TASK STATEMENT:
Print every item below verbatim, changing nothing.

[Records from a pointing dataset]

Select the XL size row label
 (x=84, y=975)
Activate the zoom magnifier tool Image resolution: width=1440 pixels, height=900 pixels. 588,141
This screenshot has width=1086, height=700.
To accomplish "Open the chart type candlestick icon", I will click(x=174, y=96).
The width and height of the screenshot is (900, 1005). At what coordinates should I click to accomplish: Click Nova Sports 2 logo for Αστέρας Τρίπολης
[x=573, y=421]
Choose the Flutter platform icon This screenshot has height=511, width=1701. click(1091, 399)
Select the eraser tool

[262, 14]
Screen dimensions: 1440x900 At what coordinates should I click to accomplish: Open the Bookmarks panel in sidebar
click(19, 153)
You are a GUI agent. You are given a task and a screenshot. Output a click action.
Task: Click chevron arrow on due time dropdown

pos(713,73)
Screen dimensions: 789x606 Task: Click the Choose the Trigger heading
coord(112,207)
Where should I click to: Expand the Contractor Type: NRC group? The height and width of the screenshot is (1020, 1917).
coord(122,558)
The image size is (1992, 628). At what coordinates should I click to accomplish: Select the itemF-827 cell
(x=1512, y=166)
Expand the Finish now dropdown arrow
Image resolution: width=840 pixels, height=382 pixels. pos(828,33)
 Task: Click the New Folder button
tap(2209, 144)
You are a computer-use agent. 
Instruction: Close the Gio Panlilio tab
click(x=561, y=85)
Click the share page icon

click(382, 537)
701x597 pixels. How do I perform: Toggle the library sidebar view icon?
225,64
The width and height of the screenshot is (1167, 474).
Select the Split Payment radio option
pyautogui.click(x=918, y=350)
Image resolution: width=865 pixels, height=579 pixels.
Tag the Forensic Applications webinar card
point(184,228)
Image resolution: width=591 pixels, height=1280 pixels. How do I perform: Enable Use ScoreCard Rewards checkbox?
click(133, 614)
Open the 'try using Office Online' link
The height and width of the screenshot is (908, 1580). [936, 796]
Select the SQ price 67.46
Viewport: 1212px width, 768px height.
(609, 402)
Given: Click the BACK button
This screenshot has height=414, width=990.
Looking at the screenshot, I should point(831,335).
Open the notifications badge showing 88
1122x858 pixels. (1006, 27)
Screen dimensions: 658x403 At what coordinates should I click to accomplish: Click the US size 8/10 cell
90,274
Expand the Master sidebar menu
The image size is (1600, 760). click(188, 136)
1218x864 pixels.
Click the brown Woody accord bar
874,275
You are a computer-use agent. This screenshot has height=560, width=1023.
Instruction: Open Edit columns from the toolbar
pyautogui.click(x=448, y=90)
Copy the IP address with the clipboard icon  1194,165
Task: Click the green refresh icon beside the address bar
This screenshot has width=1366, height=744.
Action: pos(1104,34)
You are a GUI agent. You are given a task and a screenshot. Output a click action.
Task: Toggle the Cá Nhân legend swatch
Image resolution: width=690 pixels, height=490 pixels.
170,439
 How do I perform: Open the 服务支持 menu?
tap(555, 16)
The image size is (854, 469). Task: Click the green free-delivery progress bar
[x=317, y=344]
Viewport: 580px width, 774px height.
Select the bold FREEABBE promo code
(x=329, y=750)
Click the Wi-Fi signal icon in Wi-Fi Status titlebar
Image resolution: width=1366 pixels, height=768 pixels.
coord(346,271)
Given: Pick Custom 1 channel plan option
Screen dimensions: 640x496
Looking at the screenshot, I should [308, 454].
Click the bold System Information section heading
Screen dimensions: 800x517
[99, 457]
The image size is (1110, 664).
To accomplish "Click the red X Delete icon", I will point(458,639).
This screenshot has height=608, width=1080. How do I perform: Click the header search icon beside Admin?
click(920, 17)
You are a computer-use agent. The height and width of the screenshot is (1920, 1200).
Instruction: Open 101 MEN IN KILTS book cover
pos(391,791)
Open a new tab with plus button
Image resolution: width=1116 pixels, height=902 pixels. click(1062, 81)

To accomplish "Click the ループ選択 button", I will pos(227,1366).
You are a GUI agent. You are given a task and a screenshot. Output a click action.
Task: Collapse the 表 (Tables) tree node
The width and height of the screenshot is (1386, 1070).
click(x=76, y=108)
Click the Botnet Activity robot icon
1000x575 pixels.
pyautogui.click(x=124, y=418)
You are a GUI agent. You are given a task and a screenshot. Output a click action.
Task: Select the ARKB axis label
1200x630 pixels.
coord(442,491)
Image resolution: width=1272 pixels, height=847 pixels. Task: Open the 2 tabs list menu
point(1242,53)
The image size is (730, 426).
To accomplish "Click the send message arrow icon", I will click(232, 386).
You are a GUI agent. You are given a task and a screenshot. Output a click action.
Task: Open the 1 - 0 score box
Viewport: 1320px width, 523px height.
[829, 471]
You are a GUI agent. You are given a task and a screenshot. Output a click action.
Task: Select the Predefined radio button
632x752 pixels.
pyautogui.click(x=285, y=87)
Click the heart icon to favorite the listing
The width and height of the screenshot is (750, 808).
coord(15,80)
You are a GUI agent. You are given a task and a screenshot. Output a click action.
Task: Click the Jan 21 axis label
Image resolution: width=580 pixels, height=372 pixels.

EXERCISE OUTPUT:
Select the XL size row label
 (x=84, y=975)
Activate the zoom magnifier tool Image resolution: width=1440 pixels, height=900 pixels. 588,141
This screenshot has width=1086, height=700.
To accomplish "Open the chart type candlestick icon", I will click(x=174, y=96).
The width and height of the screenshot is (900, 1005). At what coordinates should I click to accomplish: Click Nova Sports 2 logo for Αστέρας Τρίπολης
[x=573, y=421]
Choose the Flutter platform icon This screenshot has height=511, width=1701. click(1091, 399)
Select the eraser tool

[262, 14]
Screen dimensions: 1440x900 At what coordinates should I click to accomplish: Open the Bookmarks panel in sidebar
click(19, 153)
You are a GUI agent. You are given a task and a screenshot. Output a click action.
Task: Click chevron arrow on due time dropdown

pos(713,73)
Screen dimensions: 789x606 Task: Click the Choose the Trigger heading
coord(112,207)
Where should I click to: Expand the Contractor Type: NRC group? The height and width of the screenshot is (1020, 1917).
coord(122,558)
The image size is (1992, 628). At what coordinates should I click to accomplish: Select the itemF-827 cell
(x=1512, y=166)
Expand the Finish now dropdown arrow
Image resolution: width=840 pixels, height=382 pixels. pos(828,33)
 Task: Click the New Folder button
tap(2209, 144)
You are a computer-use agent. 
Instruction: Close the Gio Panlilio tab
click(x=561, y=85)
Click the share page icon

click(382, 537)
701x597 pixels. How do I perform: Toggle the library sidebar view icon?
225,64
The width and height of the screenshot is (1167, 474).
Select the Split Payment radio option
pyautogui.click(x=918, y=350)
Image resolution: width=865 pixels, height=579 pixels.
Tag the Forensic Applications webinar card
point(184,228)
Image resolution: width=591 pixels, height=1280 pixels. How do I perform: Enable Use ScoreCard Rewards checkbox?
click(133, 614)
Open the 'try using Office Online' link
The height and width of the screenshot is (908, 1580). [936, 796]
Select the SQ price 67.46
Viewport: 1212px width, 768px height.
(609, 402)
Given: Click the BACK button
This screenshot has height=414, width=990.
Looking at the screenshot, I should point(831,335).
Open the notifications badge showing 88
1122x858 pixels. (1006, 27)
Screen dimensions: 658x403 At what coordinates should I click to accomplish: Click the US size 8/10 cell
90,274
Expand the Master sidebar menu
The image size is (1600, 760). click(188, 136)
1218x864 pixels.
Click the brown Woody accord bar
874,275
You are a computer-use agent. This screenshot has height=560, width=1023.
Instruction: Open Edit columns from the toolbar
pyautogui.click(x=448, y=90)
Copy the IP address with the clipboard icon  1194,165
Task: Click the green refresh icon beside the address bar
This screenshot has width=1366, height=744.
Action: pos(1104,34)
You are a GUI agent. You are given a task and a screenshot. Output a click action.
Task: Toggle the Cá Nhân legend swatch
Image resolution: width=690 pixels, height=490 pixels.
170,439
 How do I perform: Open the 服务支持 menu?
tap(555, 16)
The image size is (854, 469). Task: Click the green free-delivery progress bar
[x=317, y=344]
Viewport: 580px width, 774px height.
Select the bold FREEABBE promo code
(x=329, y=750)
Click the Wi-Fi signal icon in Wi-Fi Status titlebar
Image resolution: width=1366 pixels, height=768 pixels.
coord(346,271)
Given: Pick Custom 1 channel plan option
Screen dimensions: 640x496
Looking at the screenshot, I should [308, 454].
Click the bold System Information section heading
Screen dimensions: 800x517
[99, 457]
The image size is (1110, 664).
To accomplish "Click the red X Delete icon", I will point(458,639).
This screenshot has height=608, width=1080. How do I perform: Click the header search icon beside Admin?
click(920, 17)
You are a computer-use agent. The height and width of the screenshot is (1920, 1200).
Instruction: Open 101 MEN IN KILTS book cover
pos(391,791)
Open a new tab with plus button
Image resolution: width=1116 pixels, height=902 pixels. click(1062, 81)

To accomplish "Click the ループ選択 button", I will pos(227,1366).
You are a GUI agent. You are given a task and a screenshot. Output a click action.
Task: Collapse the 表 (Tables) tree node
The width and height of the screenshot is (1386, 1070).
click(x=76, y=108)
Click the Botnet Activity robot icon
1000x575 pixels.
pyautogui.click(x=124, y=418)
You are a GUI agent. You are given a task and a screenshot. Output a click action.
Task: Select the ARKB axis label
1200x630 pixels.
coord(442,491)
Image resolution: width=1272 pixels, height=847 pixels. Task: Open the 2 tabs list menu
point(1242,53)
The image size is (730, 426).
To accomplish "Click the send message arrow icon", I will click(232, 386).
You are a GUI agent. You are given a task and a screenshot. Output a click action.
Task: Open the 1 - 0 score box
Viewport: 1320px width, 523px height.
[829, 471]
You are a GUI agent. You are given a task and a screenshot. Output a click action.
Task: Select the Predefined radio button
632x752 pixels.
pyautogui.click(x=285, y=87)
Click the heart icon to favorite the listing
The width and height of the screenshot is (750, 808).
coord(15,80)
You are a GUI agent. You are given a task and a screenshot. Output a click action.
Task: Click the Jan 21 axis label
Image resolution: width=580 pixels, height=372 pixels.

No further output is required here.